Stock Trading Insurance Policy

Trading Stocks or Forex is a risky venture. Don't you wish there was an insurance policy for Stock Trading?

Posted in Traders' Delusions, Submitted by Trading Critic on Wed, 2006-08-16 15:20.
Trading Stocks or Forex is a risky venture. Don't you wish there was an insurance policy for Stock Trading?

I recently went on a trip overseas, and as part of my preparation of going I bought travel insurance. Why did I buy travel insurance? Of course, to reduce my risk of financial loss as a result of any loss, sickness or misadventure. As a trader there are avenues to reducing your trading risk. There are many ways to reduce your risk when you trade. The simplest method is by limiting the amount of capital at stake. The next simplest is by utilising a stop loss, or better yet a guaranteed stop loss. If you want to hedge your position in some currency you can either use forwards or options. If you like to get your hands dirty, options can provide you with an advanced strategy to reduce your trading risk.

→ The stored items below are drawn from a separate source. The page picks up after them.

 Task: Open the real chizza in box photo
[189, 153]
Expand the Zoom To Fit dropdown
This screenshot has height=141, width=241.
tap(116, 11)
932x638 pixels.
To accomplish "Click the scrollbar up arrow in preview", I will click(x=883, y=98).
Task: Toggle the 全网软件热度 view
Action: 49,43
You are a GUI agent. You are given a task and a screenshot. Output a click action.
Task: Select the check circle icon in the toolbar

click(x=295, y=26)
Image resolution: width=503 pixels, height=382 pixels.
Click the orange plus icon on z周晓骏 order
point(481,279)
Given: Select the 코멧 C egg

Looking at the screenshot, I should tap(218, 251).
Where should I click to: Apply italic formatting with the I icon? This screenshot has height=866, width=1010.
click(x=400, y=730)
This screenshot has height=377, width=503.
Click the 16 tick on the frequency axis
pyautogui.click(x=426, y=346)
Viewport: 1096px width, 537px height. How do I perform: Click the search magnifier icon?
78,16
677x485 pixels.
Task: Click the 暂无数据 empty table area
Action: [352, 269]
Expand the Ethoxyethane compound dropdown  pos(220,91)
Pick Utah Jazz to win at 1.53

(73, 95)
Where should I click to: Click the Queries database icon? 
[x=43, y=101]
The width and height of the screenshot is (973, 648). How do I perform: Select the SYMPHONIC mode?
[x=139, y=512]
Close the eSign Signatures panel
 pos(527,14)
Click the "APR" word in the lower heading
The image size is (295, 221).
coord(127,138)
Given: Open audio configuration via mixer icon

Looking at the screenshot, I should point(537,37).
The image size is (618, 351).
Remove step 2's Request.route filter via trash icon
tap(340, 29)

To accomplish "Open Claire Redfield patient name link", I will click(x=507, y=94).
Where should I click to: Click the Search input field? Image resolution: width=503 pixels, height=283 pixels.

But this article isn't about stop losses or options. This is about insurance policies. As a trader, you are your own insurance agent, broker, investigator and claims officer. You have a Duty of Disclosure to yourself to know what your limits and abilities.

When you apply for an insurance policy you have the obligation to tell them everything you know so they can decide if you are an insurable risk, how much premium you will pay them as well as any special conditions. Is your trading risky? Is your trading an insurable risk?

Ponder these points before you go ahead investing your life savings and over leveraging your position. How much trading experience do you have? This should tell you what your trading capabilities are and what it is limited to. Ignorance is bliss when you first start out, I know from my own personal experience that I will never take such wild risks that I took in my first year of trading. If you are new to trading – it is the perfect opportunity to make the most mistakes. Think about how many times a baby has to fall before actually grasping the art of walking. If you never experience this in your first year or first few years, then you will find it harder to succeed in trading. Keep your leverage to reasonable levels and your trading simple – a baby doesn't jump, run or skip in the first day they try to walk.

If you're a hardened trader this is for you. The next assessment criteria in your insurance policy is whether or not your ever incurred any major losses in the last two to five years? (Or if you're impatient, which is never a good thing in the markets, 6 to 12 months) If you have incurred any large losses such as 50 percent or more of your capital at any time then you may be obliged to put yourself into temporary trading probation. When you make an insurance claim, your premium is pushed higher as a consequence. In this probation period you have a few options: to take a vacation from your trading to reflect on your losses as well as your trading as a while. You may want to paper trade (I personally don't believe in paper trading as it doesn't expose you to emotional stress - being one of the factos of failure in trading, but it may benefit you). You may want to trade with a reduced amount of money. You may want to take this opportunity to learn and master a new market – essentially exposing you to new situations, with you as a beginner again, free to make new mistakes. Losses are always a part of trading, and they must always be dealt with otherwise you can lose your hat (and your clothes and your house etc...).

It is your duty to yourself to disclose such information. You will find that with trading the markets, be it forex, stocks or options, you will learn more about yourself. You will learn how you react to pressure, stress and of course monetary loss and gain. You will learn how your emotions will fluctuate from each uptick and downtick and hopefully how to control your emotions (by instituting a well devised trading plan). Good Luck!